Am meisten schätze ich aber die großstädtische Lebensart, die Menschen sind einfach toleranter, nicht so "narrow-minded" wie auf dem Dorf. Die Gruppenzwänge in meinem Dorf gingen mir zuletzt immer mehr auf den Senkel. Wenn man sich outfitmäßig unterschied, nicht die Partei wählte, die die überwiegende Mehrheit dort wählte, wenn man weite Reisen unternahm und darüber erzählte etc., geriet man ganz schnell ins gesellschaftliche Abseits, wurde geschnitten oder sogar gemobbt.

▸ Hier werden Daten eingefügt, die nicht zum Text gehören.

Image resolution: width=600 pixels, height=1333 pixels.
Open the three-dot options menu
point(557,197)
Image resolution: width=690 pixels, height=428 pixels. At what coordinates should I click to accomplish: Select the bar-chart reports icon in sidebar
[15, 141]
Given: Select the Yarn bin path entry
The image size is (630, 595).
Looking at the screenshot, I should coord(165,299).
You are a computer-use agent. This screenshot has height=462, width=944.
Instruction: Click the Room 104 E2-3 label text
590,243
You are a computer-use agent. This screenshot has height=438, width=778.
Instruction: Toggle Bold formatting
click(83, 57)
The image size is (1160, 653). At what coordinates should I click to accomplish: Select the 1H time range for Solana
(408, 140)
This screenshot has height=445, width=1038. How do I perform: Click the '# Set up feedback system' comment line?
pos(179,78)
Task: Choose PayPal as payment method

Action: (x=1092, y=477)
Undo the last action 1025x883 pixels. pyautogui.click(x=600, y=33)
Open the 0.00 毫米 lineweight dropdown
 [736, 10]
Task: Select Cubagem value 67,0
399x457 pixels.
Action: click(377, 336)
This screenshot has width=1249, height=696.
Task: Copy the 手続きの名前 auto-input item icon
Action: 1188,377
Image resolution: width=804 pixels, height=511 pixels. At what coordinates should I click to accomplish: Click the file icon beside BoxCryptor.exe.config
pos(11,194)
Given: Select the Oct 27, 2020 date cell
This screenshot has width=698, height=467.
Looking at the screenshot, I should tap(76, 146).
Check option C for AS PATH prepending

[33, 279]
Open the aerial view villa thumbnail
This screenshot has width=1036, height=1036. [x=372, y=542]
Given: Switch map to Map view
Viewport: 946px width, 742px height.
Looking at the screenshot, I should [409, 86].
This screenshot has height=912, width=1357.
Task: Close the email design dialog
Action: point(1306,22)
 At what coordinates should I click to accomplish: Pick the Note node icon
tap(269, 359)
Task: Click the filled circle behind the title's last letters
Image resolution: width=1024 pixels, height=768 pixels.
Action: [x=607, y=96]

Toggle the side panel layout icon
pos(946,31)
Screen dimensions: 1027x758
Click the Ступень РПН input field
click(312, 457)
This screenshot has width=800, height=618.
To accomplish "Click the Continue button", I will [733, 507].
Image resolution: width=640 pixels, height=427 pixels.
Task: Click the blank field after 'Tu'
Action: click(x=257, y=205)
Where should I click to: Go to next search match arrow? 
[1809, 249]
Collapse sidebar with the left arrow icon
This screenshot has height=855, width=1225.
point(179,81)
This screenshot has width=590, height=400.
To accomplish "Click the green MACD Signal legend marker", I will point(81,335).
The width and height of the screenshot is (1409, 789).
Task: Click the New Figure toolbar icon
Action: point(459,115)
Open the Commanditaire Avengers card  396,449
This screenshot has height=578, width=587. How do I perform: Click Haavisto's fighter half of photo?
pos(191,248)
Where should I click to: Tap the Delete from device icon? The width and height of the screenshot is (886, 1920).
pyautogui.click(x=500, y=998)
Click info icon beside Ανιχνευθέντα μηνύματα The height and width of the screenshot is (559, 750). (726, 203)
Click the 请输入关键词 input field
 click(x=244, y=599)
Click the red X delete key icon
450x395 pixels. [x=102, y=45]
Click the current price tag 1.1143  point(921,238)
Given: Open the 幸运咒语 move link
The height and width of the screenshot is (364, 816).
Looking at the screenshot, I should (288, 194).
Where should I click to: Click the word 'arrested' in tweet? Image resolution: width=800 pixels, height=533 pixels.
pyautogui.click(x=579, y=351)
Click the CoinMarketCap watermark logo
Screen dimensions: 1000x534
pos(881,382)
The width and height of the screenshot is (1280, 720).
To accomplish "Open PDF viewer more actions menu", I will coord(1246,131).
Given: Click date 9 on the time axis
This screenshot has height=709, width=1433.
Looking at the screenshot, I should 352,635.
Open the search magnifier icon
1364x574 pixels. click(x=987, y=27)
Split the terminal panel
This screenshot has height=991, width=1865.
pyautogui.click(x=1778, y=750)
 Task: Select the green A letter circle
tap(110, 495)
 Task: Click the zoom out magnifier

Und trotzdem: Ich bin ehrlich, manchmal geht mir der Verkehr, der Lärm, der Smog und auch der Dreck (in jeder Beziehung) der Großstadt auf die Nerven. Dann müssen wir mal wieder durchatmen, setzen uns ins Auto, gehen dort in der herrlichen Natur spazieren und....sind heilfroh, wenn wir dann ganz schnell wieder die Großstadt haben. Wir merken: Auf Dauer würde das nix mehr!
Ich habe aber sehr großes Verständnis dafür, wenn jemand von Natur aus lieber in kleineren Ortschaften wohnt, besonders Familien mit kleinen Kindernhaben es mitten in der City einer Großstadt schwer!